Task details: Please take the lines from the one holding "I-881B (315, 1354)" through the one holding "[Safety Shoes Cheetah 5106HA] (83, 1851)" in the data below and copy them exactly.

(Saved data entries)
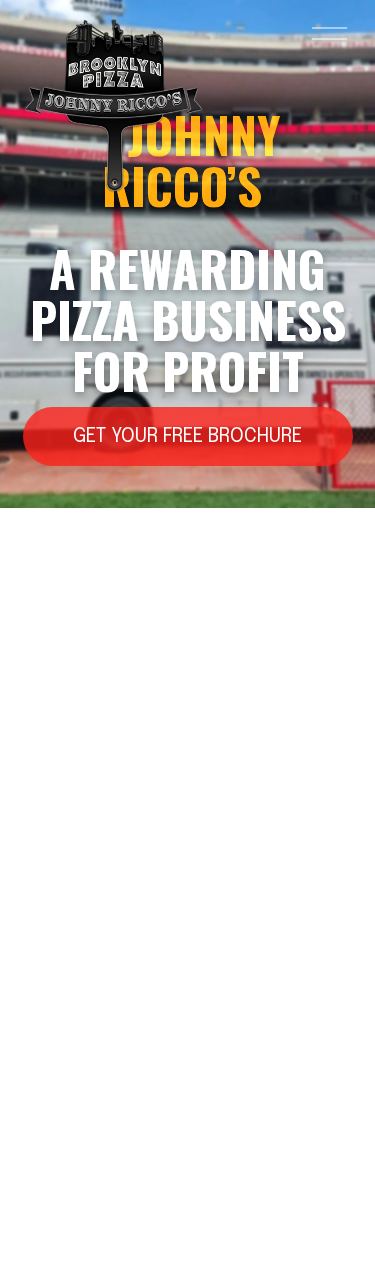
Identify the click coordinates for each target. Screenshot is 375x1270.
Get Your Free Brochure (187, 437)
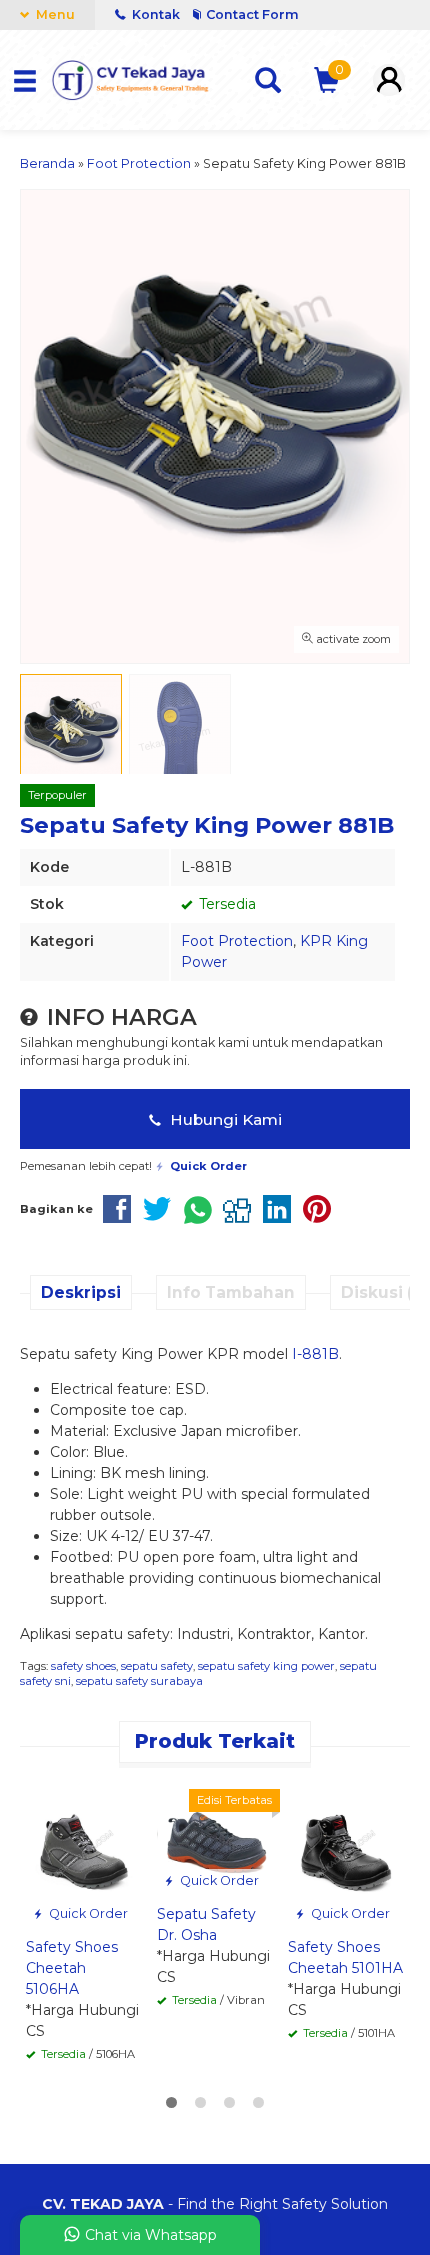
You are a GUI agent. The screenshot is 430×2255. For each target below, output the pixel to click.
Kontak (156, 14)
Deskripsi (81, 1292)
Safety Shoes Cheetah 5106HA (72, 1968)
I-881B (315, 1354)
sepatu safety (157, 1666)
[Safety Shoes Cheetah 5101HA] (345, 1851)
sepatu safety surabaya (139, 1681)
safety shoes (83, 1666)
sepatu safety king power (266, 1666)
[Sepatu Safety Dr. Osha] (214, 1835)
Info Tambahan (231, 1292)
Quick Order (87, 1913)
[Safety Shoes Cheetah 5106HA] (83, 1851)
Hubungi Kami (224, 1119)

Task answer:
I-881B (315, 1354)
sepatu safety (157, 1666)
[Safety Shoes Cheetah 5101HA] (345, 1851)
sepatu safety surabaya (139, 1681)
safety shoes (83, 1666)
sepatu safety king power (266, 1666)
[Sepatu Safety Dr. Osha] (214, 1835)
Info Tambahan (231, 1292)
Quick Order (87, 1913)
[Safety Shoes Cheetah 5106HA] (83, 1851)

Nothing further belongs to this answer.